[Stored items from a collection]
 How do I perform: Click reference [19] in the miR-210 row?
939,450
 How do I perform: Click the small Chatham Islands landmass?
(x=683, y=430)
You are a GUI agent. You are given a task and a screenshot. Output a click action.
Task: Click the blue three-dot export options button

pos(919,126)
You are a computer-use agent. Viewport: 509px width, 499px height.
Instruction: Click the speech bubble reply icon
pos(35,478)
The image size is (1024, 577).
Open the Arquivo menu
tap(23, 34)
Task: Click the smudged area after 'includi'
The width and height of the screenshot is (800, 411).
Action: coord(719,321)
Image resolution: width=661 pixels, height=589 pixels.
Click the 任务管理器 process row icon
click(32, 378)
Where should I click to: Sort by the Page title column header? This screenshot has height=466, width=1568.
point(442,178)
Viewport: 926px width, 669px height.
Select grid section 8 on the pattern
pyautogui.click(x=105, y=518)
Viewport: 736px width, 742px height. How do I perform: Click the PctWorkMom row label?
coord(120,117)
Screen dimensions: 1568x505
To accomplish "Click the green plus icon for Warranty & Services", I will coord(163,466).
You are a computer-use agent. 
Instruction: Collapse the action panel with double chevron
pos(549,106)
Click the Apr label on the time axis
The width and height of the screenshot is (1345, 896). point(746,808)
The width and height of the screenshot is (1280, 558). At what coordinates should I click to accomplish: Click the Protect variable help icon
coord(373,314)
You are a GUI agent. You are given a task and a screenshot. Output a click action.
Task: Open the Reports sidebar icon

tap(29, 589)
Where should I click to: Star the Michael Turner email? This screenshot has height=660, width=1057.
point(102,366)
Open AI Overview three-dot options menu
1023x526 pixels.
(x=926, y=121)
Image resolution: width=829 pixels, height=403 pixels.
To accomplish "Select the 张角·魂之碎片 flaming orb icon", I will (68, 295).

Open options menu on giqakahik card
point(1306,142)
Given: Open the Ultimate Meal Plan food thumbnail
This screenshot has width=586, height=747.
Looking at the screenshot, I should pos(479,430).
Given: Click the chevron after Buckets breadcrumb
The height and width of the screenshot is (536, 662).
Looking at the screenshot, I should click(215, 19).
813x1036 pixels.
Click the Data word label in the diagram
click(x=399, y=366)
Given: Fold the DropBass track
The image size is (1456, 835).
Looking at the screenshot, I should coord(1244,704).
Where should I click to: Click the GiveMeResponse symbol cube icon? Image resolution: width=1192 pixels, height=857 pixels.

What the task requires: Resize the data above, beginning at the start of the data and stopping after the line that contains "pos(35,478)". Reproduce every line in that range, requests included, and multiply each coordinate in the answers by 1.4, rounding to whole numbers with halves rounded up.

The output:
 How do I perform: Click reference [19] in the miR-210 row?
1315,630
 How do I perform: Click the small Chatham Islands landmass?
(x=956, y=602)
You are a GUI agent. You are given a task and a screenshot. Output a click action.
Task: Click the blue three-dot export options button

pos(1287,176)
You are a computer-use agent. Viewport: 509px width, 499px height.
Instruction: Click the speech bubble reply icon
pos(49,669)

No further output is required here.